§ **Given task**:
Could you rewrite the lines below with each "screenshot" swapped for "image", leaving the pictures out and everything else unchanged?
---------- Working data ----------
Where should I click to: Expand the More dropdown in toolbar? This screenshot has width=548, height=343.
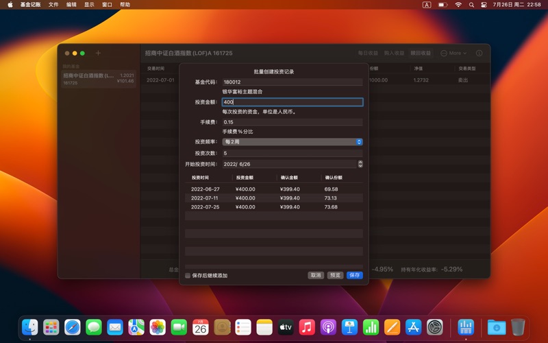coord(453,53)
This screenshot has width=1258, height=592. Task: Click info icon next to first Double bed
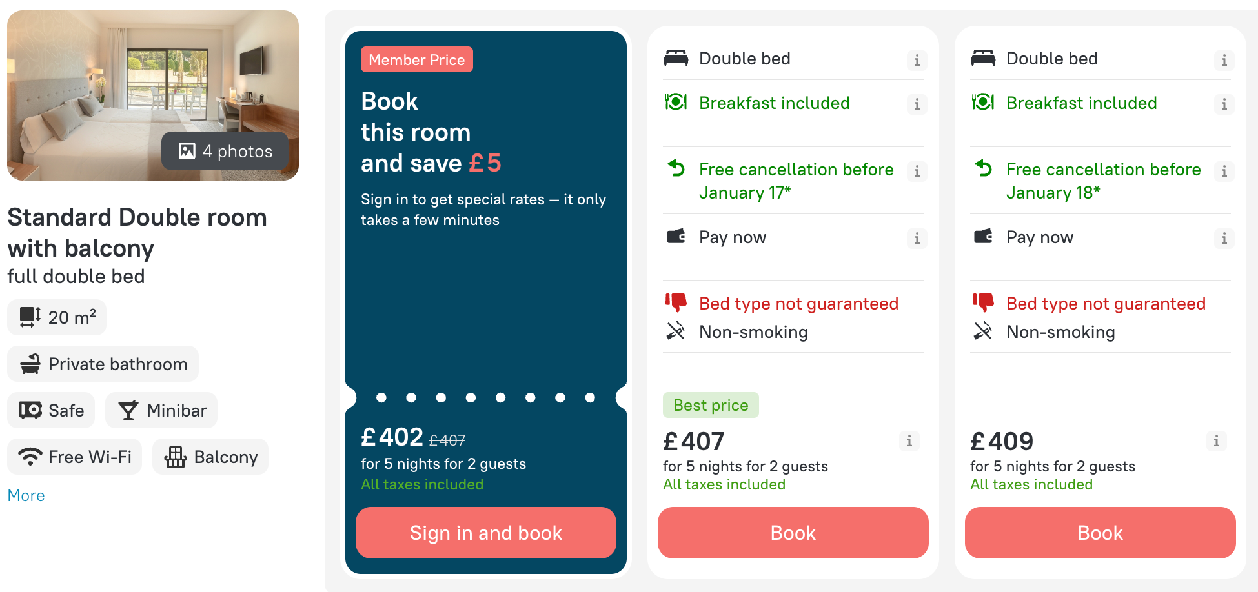tap(917, 61)

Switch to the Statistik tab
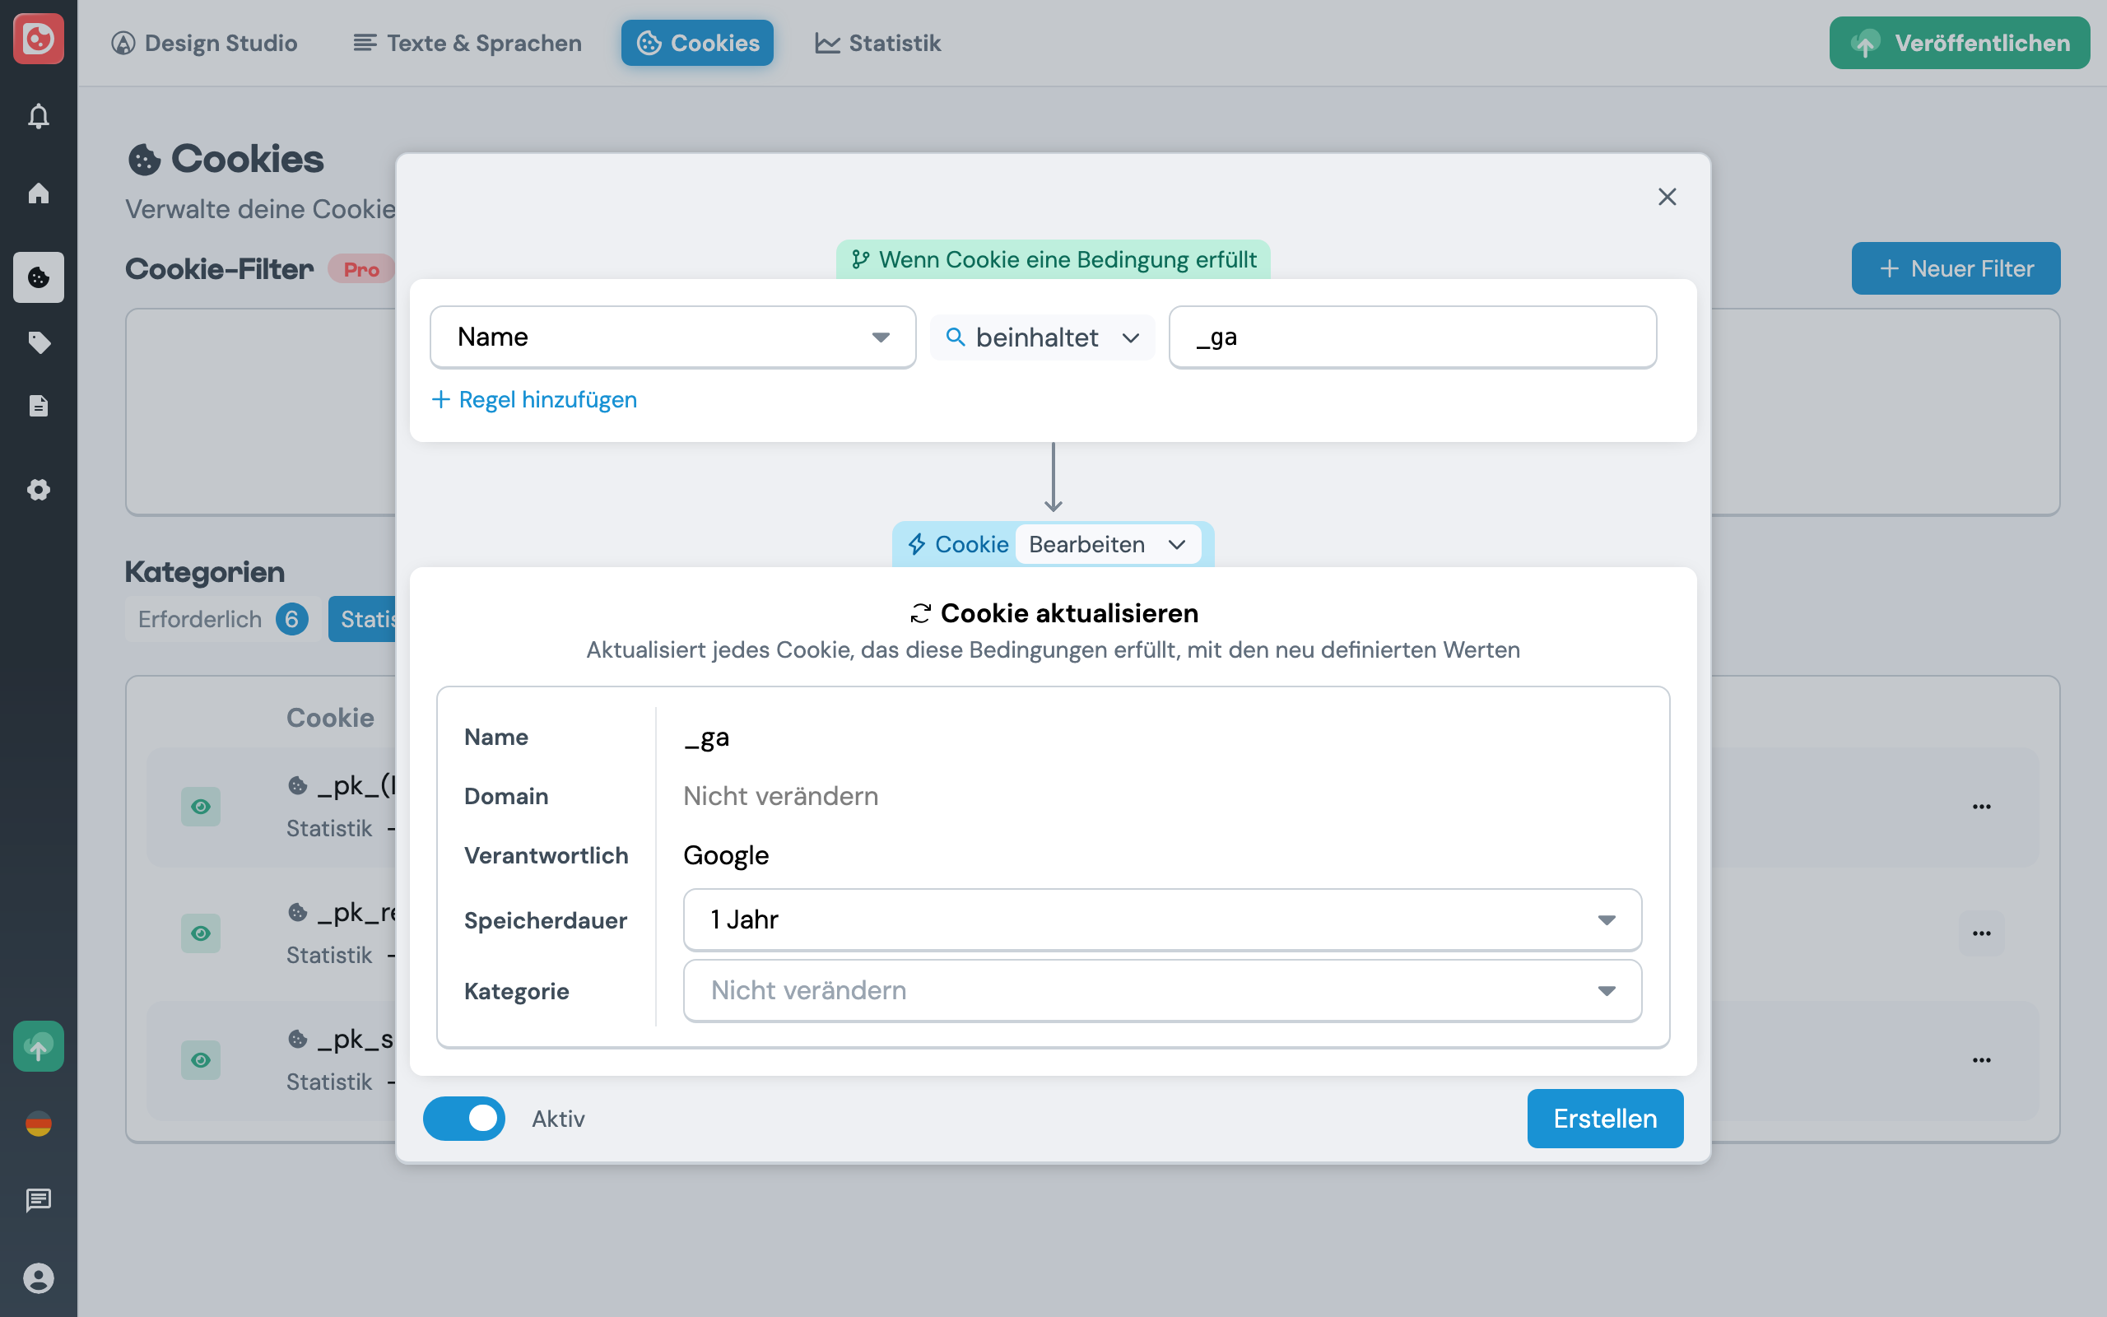[877, 43]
----------
§ **Solution for this task**:
Where should I click to: Expand the More dropdown in toolbar? This image has width=548, height=343.
coord(453,53)
This image has width=1258, height=592. Task: Click info icon next to first Double bed
tap(917, 61)

Switch to the Statistik tab
[877, 43]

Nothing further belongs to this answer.